Sunday, December 10, 2023

Tiktok

Ok in my last post (just now, actually) I wrote about Tiktok. I'll be honest - I don't have a tiktok account and I don't know much about it so I really shouldn't have an opinion. But I'll tell you what I do know: tiktok aims to get an emotional response from its users just like any social media platform. Short videos aren't there to make you think, they're there to make you angry or to make you buy something. It takes a lot to argue with a video. So you watch some video about the middle east or the Jews or Palestine and you feel like you understand the subject enough to have an opinion. Then you see more videos like it and you're convinced that your opinion is correct. It's just no way to get an education :|

The Giver

Remember "The Giver" by Lois Lowry? I read it many years ago, probably for school. I might have gone back to read it again at some point. At the time I thought it was about how utopia can't exist - like, the message is that a perfect society isn't really perfect.

But I was thinking about it and I realized it's a different message. It's about the memories. The Giver's job is basically to hold on to all the memories of the bad things so that history doesn't repeat itself. And I think that's missing from today's tiktok-educated Gen-Z. Someone on Facebook pointed out that older people tend to be pro-Israel and young people are pro-Palestinian.

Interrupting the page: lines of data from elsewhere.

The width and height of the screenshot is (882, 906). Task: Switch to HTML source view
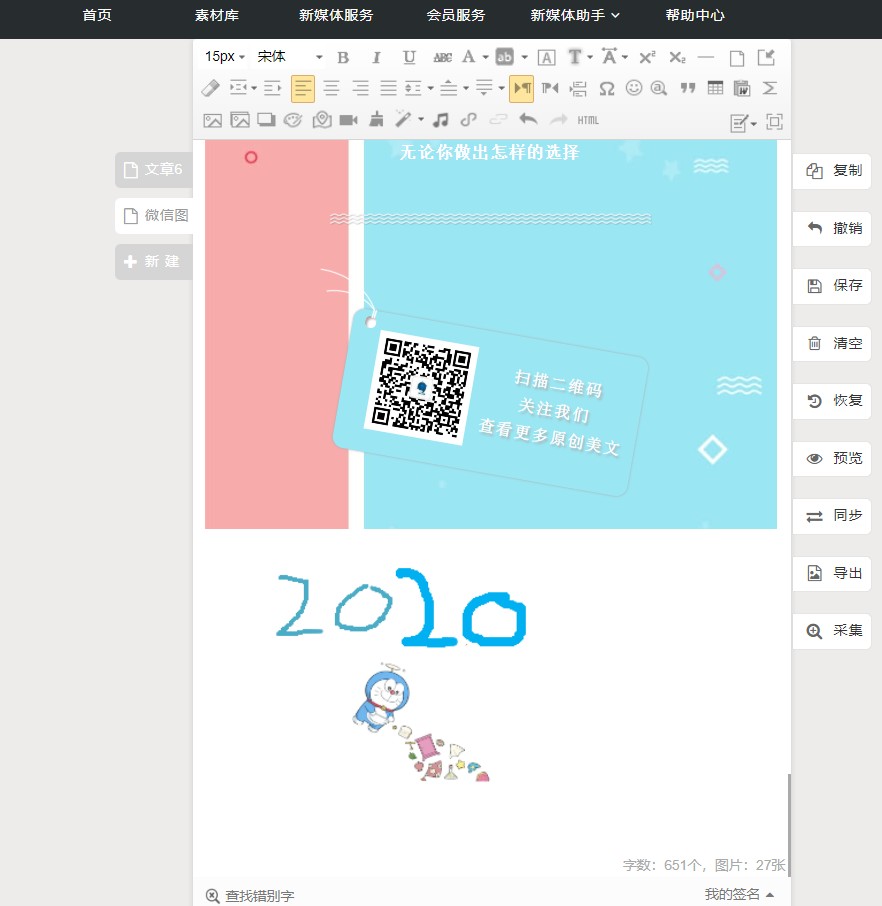(588, 121)
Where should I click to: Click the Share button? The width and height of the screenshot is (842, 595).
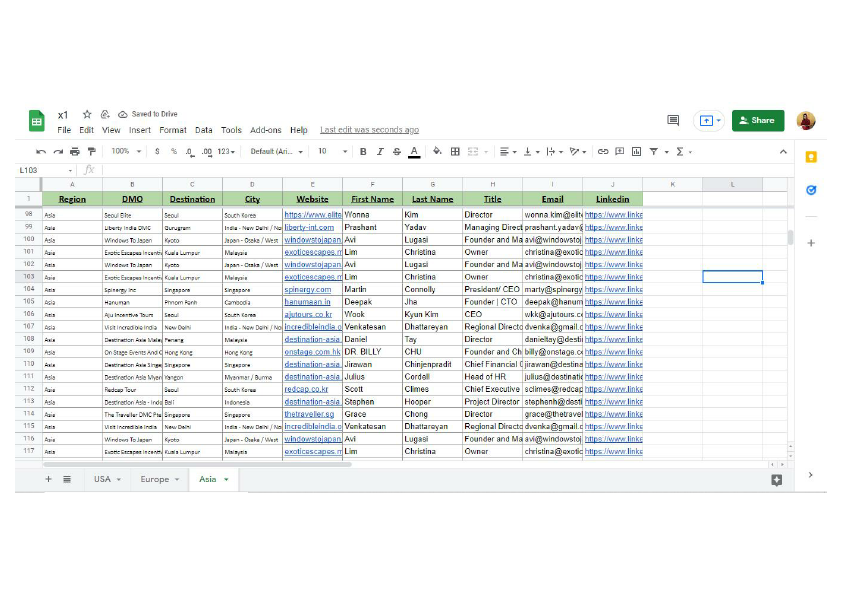(757, 120)

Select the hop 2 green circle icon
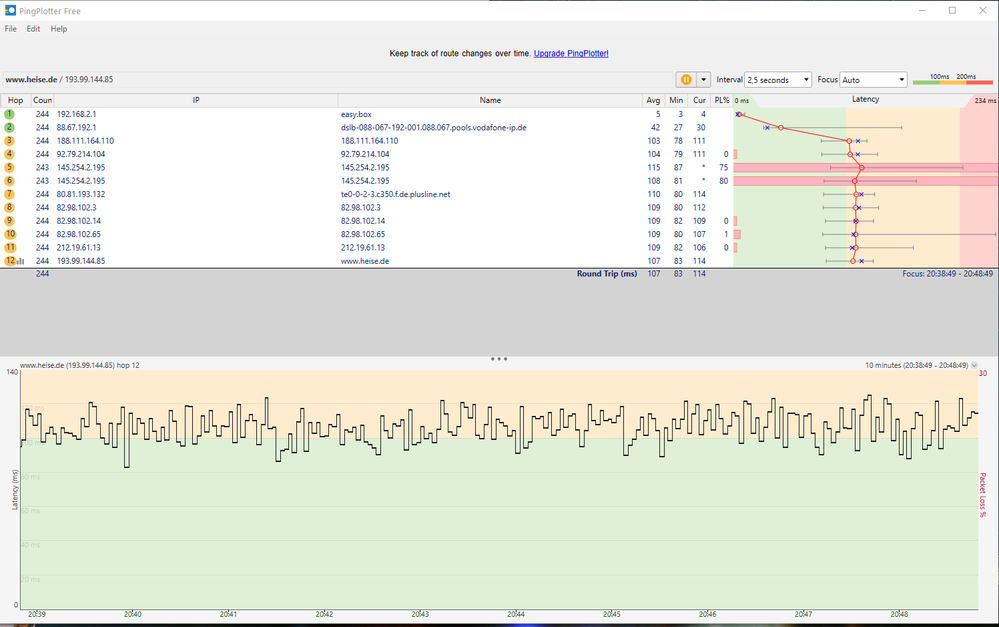tap(10, 128)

I didn't ask where she puts the line between young and old.

It reminded me of another thing I heard once, something like "if you're not a socialist when you're young, you have no heart; if you're not a capitalist when you're old, you have no brain." I don't think this quote has to be taken literally but I like the point about how people's opinions change as they get older and learn more about the world. (Maybe the point is that young people are more fueled by emotion?)

So which is it? Are older people pro-Israel because they have more knowledge and experience? Is it because they remember the intifada or 9/11 and know what terrorism is like? Were they always pro-Israel? Or is it an age thing, did their opinions change as they got older and the young people just aren't there yet?

Going back to Gen-Z's, it's not only them. There are lots of lucky people in the world who really don't know terrorism and war, and they really don't understand just how shitty a situation can be. They're busy trying to find a "good guy" and a "bad guy," an "oppressor" and a "victim." One foreign reporter (on the BBC maybe?) asked if trading three Palestinian prisoners for one Israeli hostage means that Israel thinks that Palestinian lives are worth less than Israeli lives. I mean, WTF? Does she have any idea how negotiations work? Like, she actually thinks that Israel decided on a whim how that hostage deal would look?

The point is that if you want to have a strong opinion about war, you actually need to understand war. Tiktok needs a Giver.